Given data section start
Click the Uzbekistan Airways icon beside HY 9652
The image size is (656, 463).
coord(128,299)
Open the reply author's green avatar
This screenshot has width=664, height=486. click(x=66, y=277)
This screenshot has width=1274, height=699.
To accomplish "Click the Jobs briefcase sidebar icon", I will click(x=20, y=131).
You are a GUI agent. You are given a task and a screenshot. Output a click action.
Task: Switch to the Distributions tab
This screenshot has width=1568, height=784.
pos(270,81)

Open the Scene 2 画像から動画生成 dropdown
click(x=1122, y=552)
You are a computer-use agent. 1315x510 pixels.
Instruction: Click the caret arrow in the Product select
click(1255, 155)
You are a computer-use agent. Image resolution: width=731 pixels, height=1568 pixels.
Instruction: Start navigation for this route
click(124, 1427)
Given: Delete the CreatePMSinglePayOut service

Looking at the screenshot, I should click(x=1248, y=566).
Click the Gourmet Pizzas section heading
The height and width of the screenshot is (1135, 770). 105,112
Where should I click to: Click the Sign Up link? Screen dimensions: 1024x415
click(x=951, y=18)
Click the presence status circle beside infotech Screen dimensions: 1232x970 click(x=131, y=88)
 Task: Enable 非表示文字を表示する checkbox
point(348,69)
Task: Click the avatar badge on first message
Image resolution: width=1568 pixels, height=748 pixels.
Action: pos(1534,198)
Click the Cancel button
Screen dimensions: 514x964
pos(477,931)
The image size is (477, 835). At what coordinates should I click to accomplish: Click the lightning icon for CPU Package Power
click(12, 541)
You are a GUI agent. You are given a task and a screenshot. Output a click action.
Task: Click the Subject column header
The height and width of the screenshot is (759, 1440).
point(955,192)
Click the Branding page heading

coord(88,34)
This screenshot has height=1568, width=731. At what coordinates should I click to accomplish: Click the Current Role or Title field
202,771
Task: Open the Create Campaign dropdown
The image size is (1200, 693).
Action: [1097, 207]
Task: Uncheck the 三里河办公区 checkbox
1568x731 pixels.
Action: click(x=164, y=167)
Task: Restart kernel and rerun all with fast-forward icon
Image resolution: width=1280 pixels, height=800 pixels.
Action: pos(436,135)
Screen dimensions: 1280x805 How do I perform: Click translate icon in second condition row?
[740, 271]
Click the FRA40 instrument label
Given data section end
▶ _Action item_
Using the material above, state how many lines include the string "computer". Answer with a single number.

▶ _Result_
2